SMRs and AMRs

Saturday, July 12, 2014

Obama’s Understated Foreign Policy Gains

By MICHAEL A. COHEN, NYT, JULY 9, 2014

It’s been a pretty good couple of weeks for American foreign policy. No, seriously.

On June 23, the last of Syria’s chemical weapons stockpile was loaded onto a Danish freighter to be destroyed. The following day, President Vladimir V. Putin of Russia asked his Parliament to rescind the permission that it had given him to send troops into Ukraine. Meanwhile, there is still cautious optimism that a nuclear deal with Iran is within reach.

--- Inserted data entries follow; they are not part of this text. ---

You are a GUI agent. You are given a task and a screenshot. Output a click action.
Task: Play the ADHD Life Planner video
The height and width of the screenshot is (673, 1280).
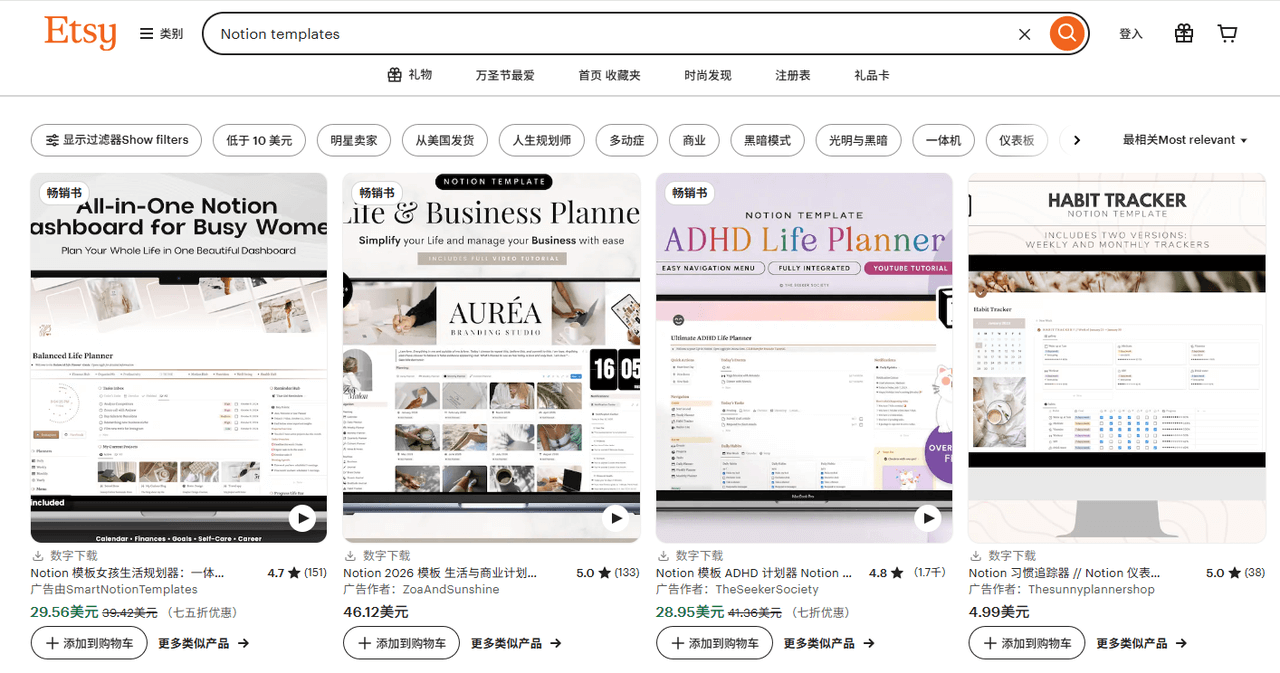(928, 518)
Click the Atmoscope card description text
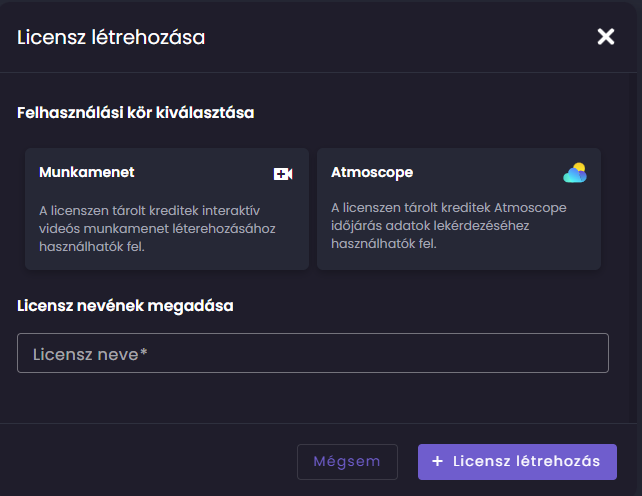The width and height of the screenshot is (642, 496). pos(448,225)
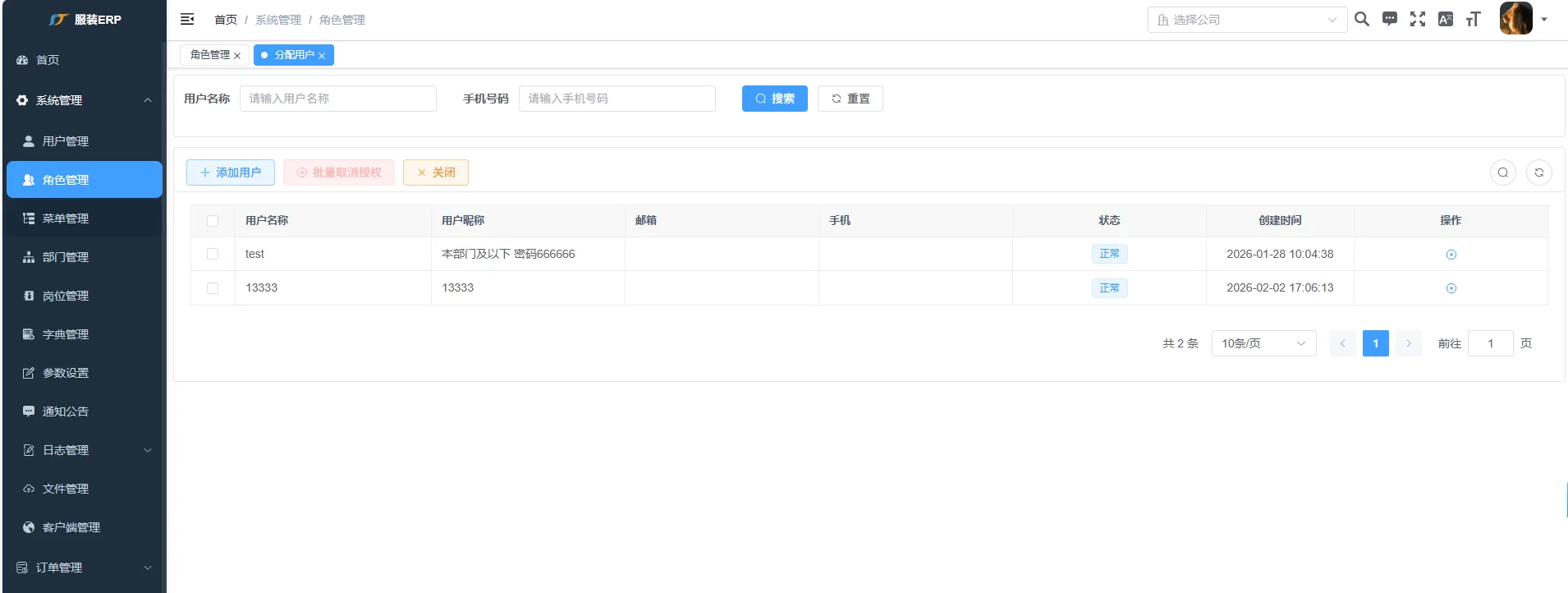Toggle fullscreen mode icon
The width and height of the screenshot is (1568, 593).
click(1417, 19)
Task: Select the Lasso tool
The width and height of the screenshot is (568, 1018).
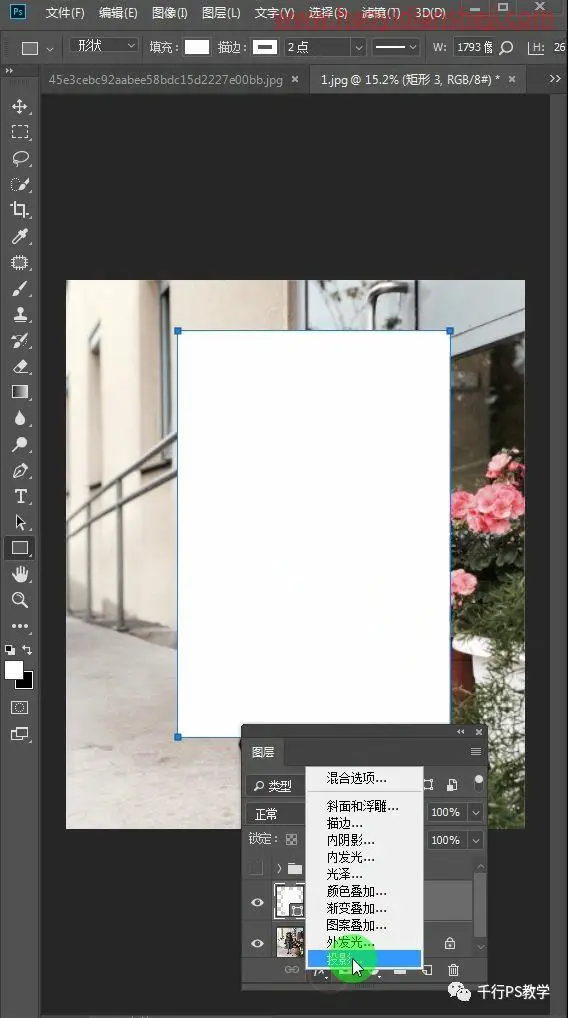Action: click(x=19, y=158)
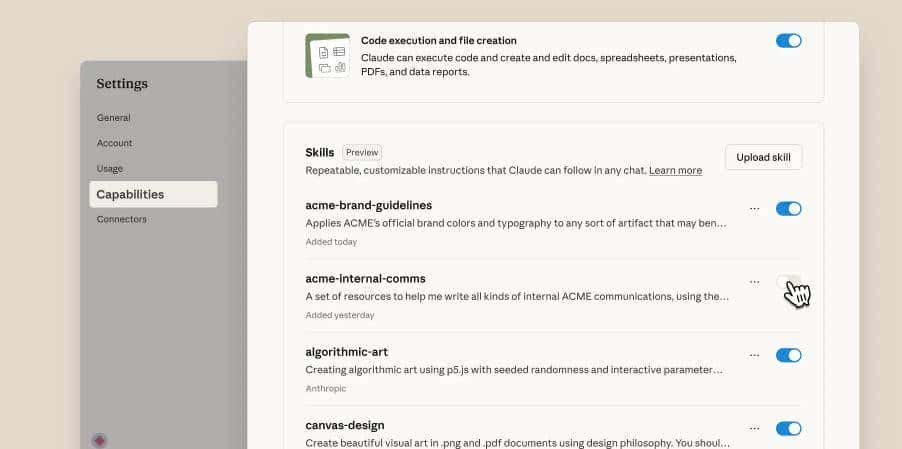
Task: Click the red icon at sidebar bottom
Action: pyautogui.click(x=99, y=439)
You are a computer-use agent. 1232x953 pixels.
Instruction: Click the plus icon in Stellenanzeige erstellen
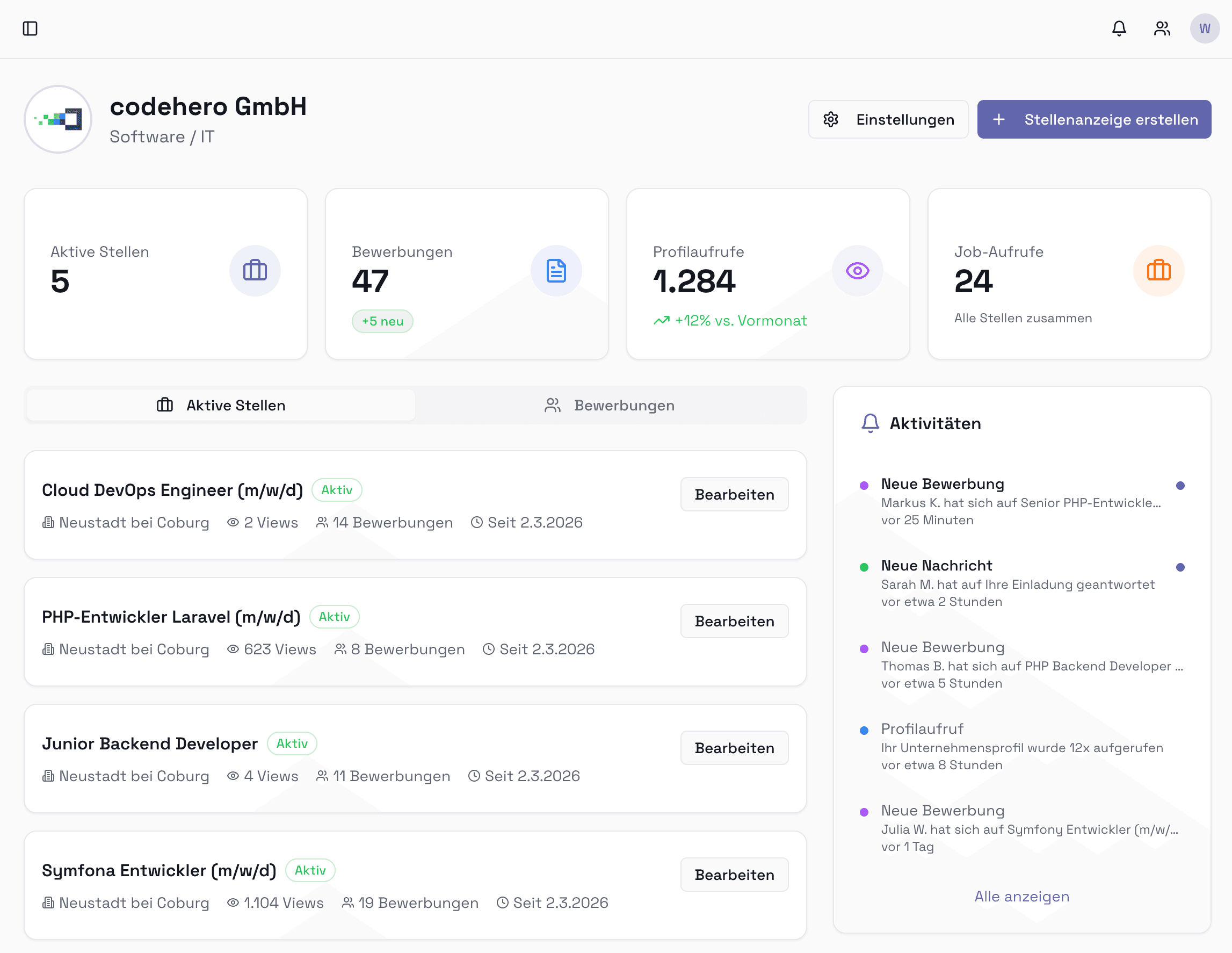click(999, 119)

What do these have in common? They were achieved without a single American bomb being dropped and they relied on a combination of diplomacy, economic sanctions and the coercive threat of military force. As policy makers and pundits remain focused on Iraq and the perennial but distracting discussion about the use of force, these modest but significant achievements have, perhaps predictably, been ignored. Yet they hold important lessons for how American power can be most effectively deployed today.

Nine months ago, President Obama eschewed military means to punish Syria for its use of chemical weapons and instead negotiated an agreement to remove them. Critics like Senator John McCain blasted it as a “loser” deal that would never work. By refusing to back up a stated “red line” with military force, Mr. Obama had supposedly weakened American credibility.